Sólo quién no ha padecido en carne propia el esfuerzo que conlleva rellenar un folio en blanco puede disfrutar destruyendo el trabajo que otro ha volcado en él. Pero la destrucción también es una forma de relación con el absoluto inherente a toda creación; no en vano Empédocles dividía el cosmos entre el amor, que según él tiende a la unión, y el odio, que tiende a la disgregación. Los fragmentos calcinados de un libro que ha sido acariciado por el fuego son prueba de ello. El odio al otro, a la más pura expresión artística de su ser y a su forma más íntima de relación con el mundo, sólo puede derivar del odio primordial a uno mismo. Nadie quiere imponer la censura al prójimo con más ahínco que aquel que no sabe qué hacer con su propia libertad de pensamiento; es más fácil, al fin y al cabo, salvar al mundo que salvarse a uno mismo; obtener el ansiado fin de la historia que desentrañar, primero, y actuar, después, conforme al sentido de la propia vida; absolver al ciudadano universal con proclamas mesiánicas que mejorar la vida a una sola persona en apuros con nuestra humilde ayuda. Sobra añadir que la Inquisición siempre será el hogar de los más cobardes.

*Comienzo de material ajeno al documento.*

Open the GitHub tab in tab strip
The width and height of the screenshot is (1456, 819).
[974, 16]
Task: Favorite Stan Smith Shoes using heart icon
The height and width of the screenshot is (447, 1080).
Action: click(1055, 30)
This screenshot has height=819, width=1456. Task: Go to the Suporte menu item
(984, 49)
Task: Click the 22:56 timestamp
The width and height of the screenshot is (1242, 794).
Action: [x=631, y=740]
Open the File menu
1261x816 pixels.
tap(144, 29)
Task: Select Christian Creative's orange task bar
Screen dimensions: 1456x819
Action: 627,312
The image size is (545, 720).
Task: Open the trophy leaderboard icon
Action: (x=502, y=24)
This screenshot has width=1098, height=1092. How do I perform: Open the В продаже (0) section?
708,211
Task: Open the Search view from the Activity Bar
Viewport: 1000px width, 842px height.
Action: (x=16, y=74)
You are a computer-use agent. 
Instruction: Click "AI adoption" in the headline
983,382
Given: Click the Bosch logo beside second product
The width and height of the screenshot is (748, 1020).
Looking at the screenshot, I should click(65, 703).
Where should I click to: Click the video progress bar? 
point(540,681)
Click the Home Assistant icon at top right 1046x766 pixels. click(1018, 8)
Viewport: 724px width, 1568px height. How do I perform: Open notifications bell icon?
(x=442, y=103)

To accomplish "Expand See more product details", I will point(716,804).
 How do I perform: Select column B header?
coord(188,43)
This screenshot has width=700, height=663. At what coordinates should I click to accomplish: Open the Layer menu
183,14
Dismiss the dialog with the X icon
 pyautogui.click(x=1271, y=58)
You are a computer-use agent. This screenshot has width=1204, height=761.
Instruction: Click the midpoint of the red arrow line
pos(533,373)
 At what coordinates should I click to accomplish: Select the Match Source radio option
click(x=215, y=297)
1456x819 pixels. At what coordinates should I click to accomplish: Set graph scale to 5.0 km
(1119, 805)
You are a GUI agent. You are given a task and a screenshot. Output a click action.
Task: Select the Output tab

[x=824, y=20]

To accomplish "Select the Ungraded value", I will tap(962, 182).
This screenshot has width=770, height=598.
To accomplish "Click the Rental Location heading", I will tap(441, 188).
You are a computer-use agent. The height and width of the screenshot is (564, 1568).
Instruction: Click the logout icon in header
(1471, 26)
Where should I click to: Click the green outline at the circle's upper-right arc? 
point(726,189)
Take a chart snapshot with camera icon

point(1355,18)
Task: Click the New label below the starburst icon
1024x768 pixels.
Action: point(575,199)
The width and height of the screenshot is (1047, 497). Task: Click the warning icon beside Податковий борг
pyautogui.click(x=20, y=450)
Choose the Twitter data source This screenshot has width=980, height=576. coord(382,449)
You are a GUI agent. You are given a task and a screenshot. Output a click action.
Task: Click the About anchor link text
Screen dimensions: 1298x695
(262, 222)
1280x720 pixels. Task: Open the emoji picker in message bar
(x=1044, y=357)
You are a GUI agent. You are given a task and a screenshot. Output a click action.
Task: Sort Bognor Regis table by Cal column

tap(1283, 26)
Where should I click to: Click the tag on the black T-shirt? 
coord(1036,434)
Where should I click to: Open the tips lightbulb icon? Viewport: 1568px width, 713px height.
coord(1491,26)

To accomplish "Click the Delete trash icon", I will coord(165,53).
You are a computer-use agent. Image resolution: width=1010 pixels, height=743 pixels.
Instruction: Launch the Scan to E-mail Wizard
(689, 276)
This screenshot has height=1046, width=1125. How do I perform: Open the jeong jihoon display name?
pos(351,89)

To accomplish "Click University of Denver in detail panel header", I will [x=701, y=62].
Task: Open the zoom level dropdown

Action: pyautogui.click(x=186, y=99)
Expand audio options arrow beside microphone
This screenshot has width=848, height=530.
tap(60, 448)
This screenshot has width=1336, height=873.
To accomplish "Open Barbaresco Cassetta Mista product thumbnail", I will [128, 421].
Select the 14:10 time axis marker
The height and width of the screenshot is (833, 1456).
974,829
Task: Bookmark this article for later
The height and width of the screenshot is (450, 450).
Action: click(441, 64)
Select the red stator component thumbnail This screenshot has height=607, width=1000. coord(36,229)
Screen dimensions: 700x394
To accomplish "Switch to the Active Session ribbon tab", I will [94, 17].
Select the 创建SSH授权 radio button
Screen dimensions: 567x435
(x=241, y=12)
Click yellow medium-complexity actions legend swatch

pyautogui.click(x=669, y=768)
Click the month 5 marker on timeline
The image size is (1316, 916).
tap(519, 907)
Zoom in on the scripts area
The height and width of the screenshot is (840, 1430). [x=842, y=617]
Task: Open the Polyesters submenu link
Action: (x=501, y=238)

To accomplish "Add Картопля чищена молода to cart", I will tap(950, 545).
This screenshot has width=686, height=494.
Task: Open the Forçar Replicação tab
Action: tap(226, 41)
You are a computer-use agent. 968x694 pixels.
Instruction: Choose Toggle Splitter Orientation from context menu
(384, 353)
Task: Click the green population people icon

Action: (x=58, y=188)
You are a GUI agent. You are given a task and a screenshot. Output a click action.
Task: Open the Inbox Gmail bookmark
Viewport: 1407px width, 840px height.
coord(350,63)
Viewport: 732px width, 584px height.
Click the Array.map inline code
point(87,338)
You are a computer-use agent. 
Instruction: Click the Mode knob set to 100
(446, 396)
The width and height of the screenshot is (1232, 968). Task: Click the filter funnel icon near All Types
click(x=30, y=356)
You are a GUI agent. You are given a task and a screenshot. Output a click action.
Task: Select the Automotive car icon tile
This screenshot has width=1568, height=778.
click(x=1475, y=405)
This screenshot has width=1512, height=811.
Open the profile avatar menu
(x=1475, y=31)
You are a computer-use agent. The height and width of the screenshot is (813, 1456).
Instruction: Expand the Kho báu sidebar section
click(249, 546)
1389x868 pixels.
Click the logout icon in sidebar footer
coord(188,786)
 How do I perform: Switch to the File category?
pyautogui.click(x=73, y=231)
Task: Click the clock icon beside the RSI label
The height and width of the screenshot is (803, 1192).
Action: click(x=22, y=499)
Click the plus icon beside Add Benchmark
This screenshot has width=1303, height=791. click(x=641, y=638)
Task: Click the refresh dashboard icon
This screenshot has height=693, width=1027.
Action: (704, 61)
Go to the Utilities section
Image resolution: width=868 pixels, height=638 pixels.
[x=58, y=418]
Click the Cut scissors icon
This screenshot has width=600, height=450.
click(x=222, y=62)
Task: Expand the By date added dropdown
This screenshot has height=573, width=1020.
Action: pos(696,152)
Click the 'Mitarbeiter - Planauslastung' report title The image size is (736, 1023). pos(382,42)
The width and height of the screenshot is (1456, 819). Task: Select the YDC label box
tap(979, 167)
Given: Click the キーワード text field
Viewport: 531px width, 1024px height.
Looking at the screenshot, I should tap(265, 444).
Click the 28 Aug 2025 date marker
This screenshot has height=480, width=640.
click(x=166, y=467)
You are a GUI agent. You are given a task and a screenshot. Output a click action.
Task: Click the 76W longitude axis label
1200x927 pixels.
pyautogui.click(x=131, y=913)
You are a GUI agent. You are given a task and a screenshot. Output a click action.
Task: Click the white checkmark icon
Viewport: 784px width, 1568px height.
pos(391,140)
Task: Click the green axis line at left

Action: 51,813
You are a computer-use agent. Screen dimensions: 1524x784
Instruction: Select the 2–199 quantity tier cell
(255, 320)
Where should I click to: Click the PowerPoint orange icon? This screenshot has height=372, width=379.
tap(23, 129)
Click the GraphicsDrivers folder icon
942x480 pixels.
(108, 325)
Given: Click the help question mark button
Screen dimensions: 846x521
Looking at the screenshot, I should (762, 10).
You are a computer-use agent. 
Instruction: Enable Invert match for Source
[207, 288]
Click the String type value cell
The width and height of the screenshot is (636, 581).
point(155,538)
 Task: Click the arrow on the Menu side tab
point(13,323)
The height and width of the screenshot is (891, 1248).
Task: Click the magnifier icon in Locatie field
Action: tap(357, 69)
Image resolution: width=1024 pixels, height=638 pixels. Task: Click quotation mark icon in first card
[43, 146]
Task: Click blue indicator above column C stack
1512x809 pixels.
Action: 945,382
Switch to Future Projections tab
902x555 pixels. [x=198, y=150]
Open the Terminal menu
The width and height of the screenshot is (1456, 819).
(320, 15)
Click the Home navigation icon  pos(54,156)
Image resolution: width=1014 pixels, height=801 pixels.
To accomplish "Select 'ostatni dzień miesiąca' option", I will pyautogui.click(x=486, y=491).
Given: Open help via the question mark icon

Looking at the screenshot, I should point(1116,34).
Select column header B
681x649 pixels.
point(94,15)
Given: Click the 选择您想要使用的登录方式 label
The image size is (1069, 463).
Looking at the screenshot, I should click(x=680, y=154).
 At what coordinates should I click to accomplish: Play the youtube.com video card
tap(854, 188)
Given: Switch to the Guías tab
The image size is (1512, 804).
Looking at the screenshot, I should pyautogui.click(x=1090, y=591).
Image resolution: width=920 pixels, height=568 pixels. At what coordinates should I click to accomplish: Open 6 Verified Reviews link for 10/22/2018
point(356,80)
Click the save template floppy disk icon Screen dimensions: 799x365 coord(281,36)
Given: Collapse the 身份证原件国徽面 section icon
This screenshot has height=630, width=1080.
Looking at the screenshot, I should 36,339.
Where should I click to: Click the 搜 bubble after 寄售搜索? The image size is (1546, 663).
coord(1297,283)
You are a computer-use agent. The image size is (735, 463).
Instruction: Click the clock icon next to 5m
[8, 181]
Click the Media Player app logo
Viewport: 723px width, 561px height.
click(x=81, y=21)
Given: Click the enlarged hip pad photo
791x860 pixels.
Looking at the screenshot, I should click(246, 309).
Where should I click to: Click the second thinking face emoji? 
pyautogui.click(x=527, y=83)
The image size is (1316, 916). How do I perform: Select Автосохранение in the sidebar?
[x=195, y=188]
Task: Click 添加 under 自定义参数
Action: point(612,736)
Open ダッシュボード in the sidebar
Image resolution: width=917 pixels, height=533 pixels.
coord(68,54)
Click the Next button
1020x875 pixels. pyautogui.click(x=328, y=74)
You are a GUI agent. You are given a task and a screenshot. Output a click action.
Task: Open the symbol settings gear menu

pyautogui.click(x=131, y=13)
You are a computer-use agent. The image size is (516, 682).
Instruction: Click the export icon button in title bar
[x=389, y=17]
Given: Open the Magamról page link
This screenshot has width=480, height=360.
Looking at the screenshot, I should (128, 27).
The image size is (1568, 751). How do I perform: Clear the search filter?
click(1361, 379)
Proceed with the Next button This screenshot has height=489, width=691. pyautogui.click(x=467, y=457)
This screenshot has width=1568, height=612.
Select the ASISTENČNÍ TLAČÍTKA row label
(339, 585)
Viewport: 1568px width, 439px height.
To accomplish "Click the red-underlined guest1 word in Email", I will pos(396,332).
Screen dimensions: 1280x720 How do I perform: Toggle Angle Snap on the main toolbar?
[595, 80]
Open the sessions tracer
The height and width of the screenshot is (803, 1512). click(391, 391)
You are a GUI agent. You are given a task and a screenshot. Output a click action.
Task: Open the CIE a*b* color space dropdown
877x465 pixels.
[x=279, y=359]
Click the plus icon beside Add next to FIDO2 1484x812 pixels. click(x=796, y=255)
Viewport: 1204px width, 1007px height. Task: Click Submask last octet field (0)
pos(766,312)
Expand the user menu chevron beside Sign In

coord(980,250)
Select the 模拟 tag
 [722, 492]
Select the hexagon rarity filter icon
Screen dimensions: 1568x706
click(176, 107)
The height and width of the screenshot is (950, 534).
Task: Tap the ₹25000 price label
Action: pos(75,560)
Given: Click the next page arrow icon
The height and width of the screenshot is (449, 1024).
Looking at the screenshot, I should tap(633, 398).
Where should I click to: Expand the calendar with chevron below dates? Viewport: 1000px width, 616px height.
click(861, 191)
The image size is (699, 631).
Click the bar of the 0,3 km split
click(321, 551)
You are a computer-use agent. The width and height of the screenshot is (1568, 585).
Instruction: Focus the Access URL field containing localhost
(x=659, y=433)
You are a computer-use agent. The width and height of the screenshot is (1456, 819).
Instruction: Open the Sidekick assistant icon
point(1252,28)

El Estado, erigido como garante del Progreso, suple al individuo en sus múltiples imperfecciones; la doctrina, establecida como dogma oficial y por tanto en límite del pensamiento, suple el vértigo de nuestros razonamientos personales. Ser esclavo de un amo elegido resulta una forma de existencia muy conveniente cuando se tiene vocación de siervo. Al dios del Progreso se le sacrifican las obras del pasado requeridas para la manipulación de la historia sin titubear porque el progresismo es una auténtica Teocracia cuyos mayores actos de fe son las más viscerales manifestaciones del odio. Todos los Paraísos son lejanos pero suelen demandar un sacrificio en el presente que, normalmente, ha de ser aplicado sobre la cabeza del otro. La política, como supo ver Carl Schmitt, requiere siempre de un enemigo fácilmente identificable al que se le pueda extirpar su humanidad en nombre de un culto —desacralizado— de odio a lo diferente sobre el que se legitima la pertenencia a una comunidad.
Pero la salvación, tan ansiada como inalcanzable, no puede venderse así de barata: aquel que hoy sólo quema libros, como bien sabía Heinrich Heine, no tardará en hacer lo mismo con los hombres; al fin y al cabo de la estética del romanticismo nació el fascismo en la historia. Y cualquier crimen será leve en comparación con la gloria terrenal que las llamas brindarán. Después de todo, ¿qué importa un montón de ceniza, más allá de su procedencia, si con dicha purificación nos situamos un poco más cerca del Edén? Nada, por lo demás, evitará que el reloj se siga agotando, aunque la nuestra sea una época de regresión (encaminada, eso sí, hacia el futuro). Una vez más los demonios del fanatismo puritano y hasta totalitario están sentados en el trono del mundo.